Start of INFORMATION GIVEN

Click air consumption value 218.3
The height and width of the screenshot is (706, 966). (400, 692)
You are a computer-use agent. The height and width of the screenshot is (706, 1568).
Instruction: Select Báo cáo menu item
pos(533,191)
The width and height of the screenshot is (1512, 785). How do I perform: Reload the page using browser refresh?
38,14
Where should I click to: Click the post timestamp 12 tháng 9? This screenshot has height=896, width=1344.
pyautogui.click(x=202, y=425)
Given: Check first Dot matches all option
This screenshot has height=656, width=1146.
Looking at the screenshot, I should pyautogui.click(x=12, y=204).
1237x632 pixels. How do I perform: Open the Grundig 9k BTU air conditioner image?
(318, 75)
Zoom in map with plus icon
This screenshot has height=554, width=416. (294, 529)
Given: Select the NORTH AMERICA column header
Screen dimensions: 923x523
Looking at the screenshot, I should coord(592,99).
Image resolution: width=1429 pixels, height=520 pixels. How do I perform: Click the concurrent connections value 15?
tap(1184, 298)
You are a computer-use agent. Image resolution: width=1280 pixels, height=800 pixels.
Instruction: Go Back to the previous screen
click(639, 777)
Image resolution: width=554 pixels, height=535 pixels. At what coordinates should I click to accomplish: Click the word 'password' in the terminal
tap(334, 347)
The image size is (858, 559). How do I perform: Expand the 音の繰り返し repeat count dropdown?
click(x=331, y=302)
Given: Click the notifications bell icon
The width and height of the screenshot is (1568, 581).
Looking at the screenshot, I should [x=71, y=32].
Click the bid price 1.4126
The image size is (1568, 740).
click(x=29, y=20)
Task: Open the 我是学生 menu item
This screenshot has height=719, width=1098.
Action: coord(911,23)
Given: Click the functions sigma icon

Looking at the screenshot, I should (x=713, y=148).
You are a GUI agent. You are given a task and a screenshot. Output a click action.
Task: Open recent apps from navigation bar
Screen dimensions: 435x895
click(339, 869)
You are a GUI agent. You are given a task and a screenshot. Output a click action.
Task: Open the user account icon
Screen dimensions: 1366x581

End of INFORMATION GIVEN

- _AIM OF THE TASK_:
Respond with nothing but the number of lines in the data above that include the word "computer".

- _RESPONSE AREA_:
2